We weep with sorrow and frustration at the sense of emptiness: the hollow place we fill with busy-ness; with our never-ending doing and achieving; our charitable deeds, good works, and self-satisfaction. We do all of the right things; we’re good, through and though. Then why, why, why are we so desperately unhappy? Why is there no joy in what we do?

The ancient Egyptians believed that, after death, our heart was weighed against a feather; if the heart was heavier — due to evil deeds and harmful intentions — the soul would not transition into eternal life. We do not need to share their faith in order to appreciate the point: our hearts and souls can be dragged down with ugliness and hate, our spirits sunk in pits of sorrow and despair through what we say and do — or fail to do — with our lives. 

Worldly Temptations

I see many kind-hearted, well-intentioned, faithful people who are active, engaged, involved in countless good works — and exhausted, frantic, desperately unhappy; their spirits low, their hearts heavy. “But I don’t know why,” a good friend confided. It was then that I realized that was the answer: not knowing why — having no idea why we are doing all these things. Rarely is it from a sense of calling: a heartfelt, spiritual inclination; an action born of prayer, contemplation, and compassion; instead, these are goals to achieve, signs of our commitment, evidence of our holiness. But busy is not the same as meaningful; and if a work makes us prideful — disdaining others, keeping score, puffed up with self-satisfaction — then it is an evil disguised as a blessing; a millstone hanging around our necks.
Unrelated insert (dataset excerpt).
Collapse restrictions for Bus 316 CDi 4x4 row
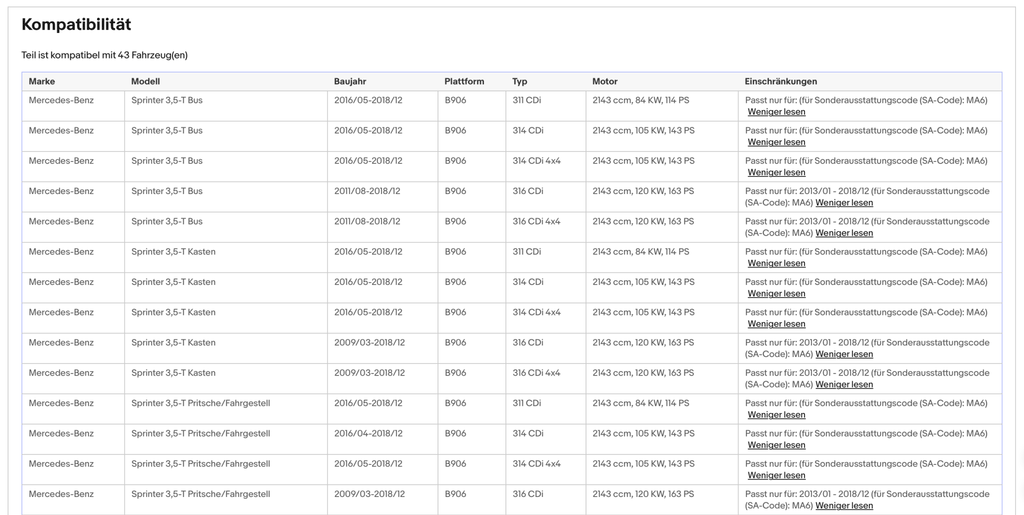Viewport: 1024px width, 515px height. pos(844,233)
Listen again to Jesus’ warning: 

“Be on your guard that your hearts are not weighed down with dissipation and drunkenness and the worries of this life, or that day will catch you unawares, like a trap. For it will come upon all who live on the face of the whole earth.”

We are to be on our guard against the things that distract us from what is ultimately important: how will we stand up when we meet the Lord, face to face? Will our hearts be as light as a feather? Or will we have been so busy with our doings — intoxicated by the heady fumes of “righteousness” — that we will have had no time for God? (How much time do we spend, relatively, in prayer and reflection?) Are we driven to distraction by the worries of this world, dissipating our energy on anger and frustration, and ignoring the glories of the Kingdom that is already here? 

When our lives come to an end — as the end comes to all who live upon the face of the earth — will we greet the Lord joyfully? Or will we be weighed down with sorrows and regrets?


Like malnourished hens, we pounce on each new crumb of “meaning” thrown our way, running between projects and programs like chickens with our heads cut off. But our souls cannot be fooled; our spiritual hunger will not be assuaged by worldly substitutions: nothing less than God’s own self can fill those empty spaces in our lives. 

Without prayer and contemplation, even the best of intentions can cause us to stumble and fall; the greatest of our doings can bring harm instead of good. And no amount of impressive accomplishments can disguise the fact that one day we will die. There is no time like the present to examine the state of our souls.

Now, As Then

“Be alert at all times, praying that you may have the strength to escape all these things that will take place, and to stand before the Son of Man.”

As it was in Jesus’ time, sadly, tragically, it is on the earth over and over, again and again: chaos and disorder, war, distress, destruction, and violence; it can seem as if the end is near — and we’re tempted to lose heart, lose our nerve, run about, and generally freak out. But that is faithless foolishness. Instead, we must be alert to the harsh reality of these things, and wary of their ability to deceive and distract us, and entice us to forget what is ultimately matters:

Is it well with my soul?

May the peace and grace of of the Lord shine brightly upon you,


Suggested Spiritual Exercise

Ask yourself, “Is it well with my soul?” It is a tremendous question; a question that can empower, challenge, and transform. Embrace it, delight in it, repeat it often; recognize it as a precious opportunity to stand in the Presence of the One Who Loves Your Soul. And do not be afraid.